# Find the points on the curve

Question:

Find the points on the curve $y=x^{3}-3 x$, where the tangent to the curve is parallel to the chord joining $(1,-2)$ and $(2,2)$.

Solution:

Let:

$f(x)=x^{3}-3 x$

The tangent to the curve is parallel to the chord joining the points $(1,-2)$ and $(2,2)$.

Assume that the chord joins the points $(a, f(a))$ and $(b, f(b))$.

$\therefore a=1, b=2$

The polynomial function is everywhere continuous and differentiable.

So, $f(x)=x^{3}-3 x$ is continuous on $[1,2]$ and differentiable on $(1,2)$.

Thus, both the conditions of Lagrange's theorem are satisfied.

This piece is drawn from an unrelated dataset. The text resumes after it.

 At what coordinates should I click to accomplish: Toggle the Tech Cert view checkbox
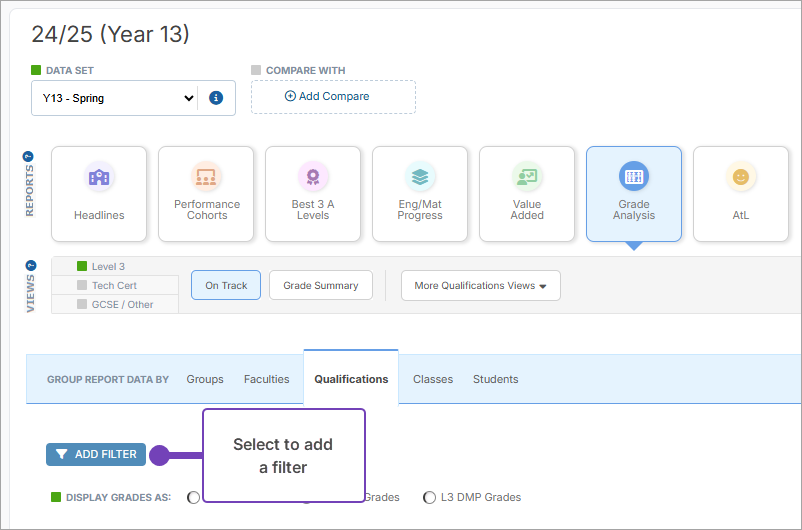point(84,285)
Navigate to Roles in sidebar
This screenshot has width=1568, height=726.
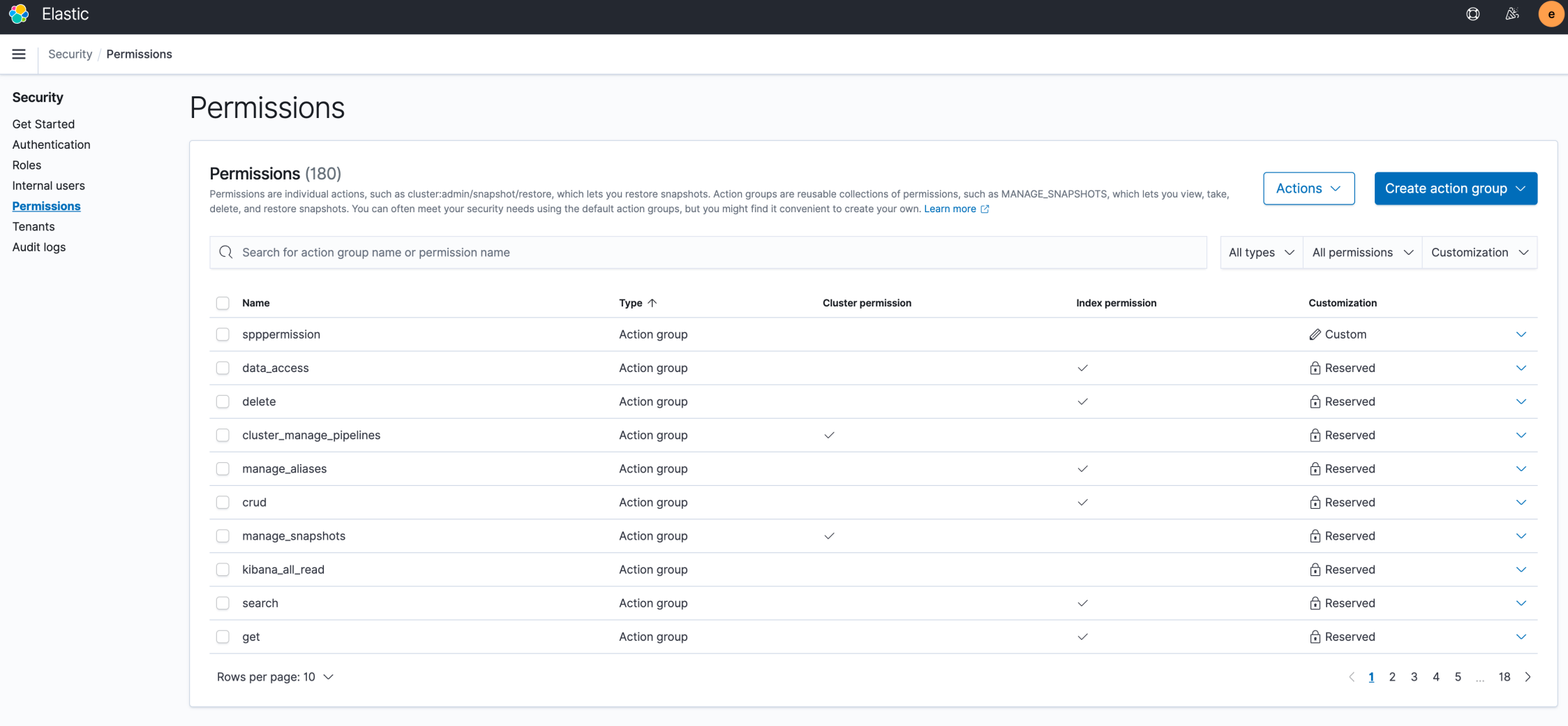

Consequently, there exists $c \in(1,2)$ such that $f^{\prime}(c)=\frac{f(2)-f(1)}{2-1}$.

Now,

$f(x)=x^{3}-3 x \Rightarrow f^{\prime}(x)=3 x^{2}-3, f(1)=-2, f(2)=2$

$\therefore f^{\prime}(x)=\frac{f(2)-f(1)}{2-1} \Rightarrow 3 x^{2}-3=\frac{2+2}{2-1} \Rightarrow 3 x^{2}=7 \Rightarrow x=\pm \sqrt{\frac{7}{3}}$

Thus, $c=\pm \sqrt{\frac{7}{3}}$ such that $f^{\prime}(c)=\frac{f(2)-f(1)}{2-1}$.

Clearly,

$f\left(\sqrt{\frac{7}{3}}\right)=\left[\left(\frac{7}{3}\right)^{\frac{3}{2}}-3 \sqrt{\frac{7}{3}}\right]=\sqrt{\frac{7}{3}}\left[\frac{7}{3}-3\right]=\sqrt{\frac{7}{3}}\left[\frac{-2}{3}\right]=\frac{-2}{3} \sqrt{\frac{7}{3}}$ and $f\left(-\sqrt{\frac{7}{3}}\right)=\frac{2}{3} \sqrt{\frac{7}{3}}$

$\therefore f(c)=\mp \frac{2}{3} \sqrt{\frac{7}{3}}$

Thus, $(c, f(c))$, i.e. $\left(\pm \sqrt{\frac{7}{3}}, \mp \frac{2}{3} \sqrt{\frac{7}{3}}\right)$, are points on the given curve where the tangent is parallel to the chord joining the points $(1,-2)$ and $(2,2)$.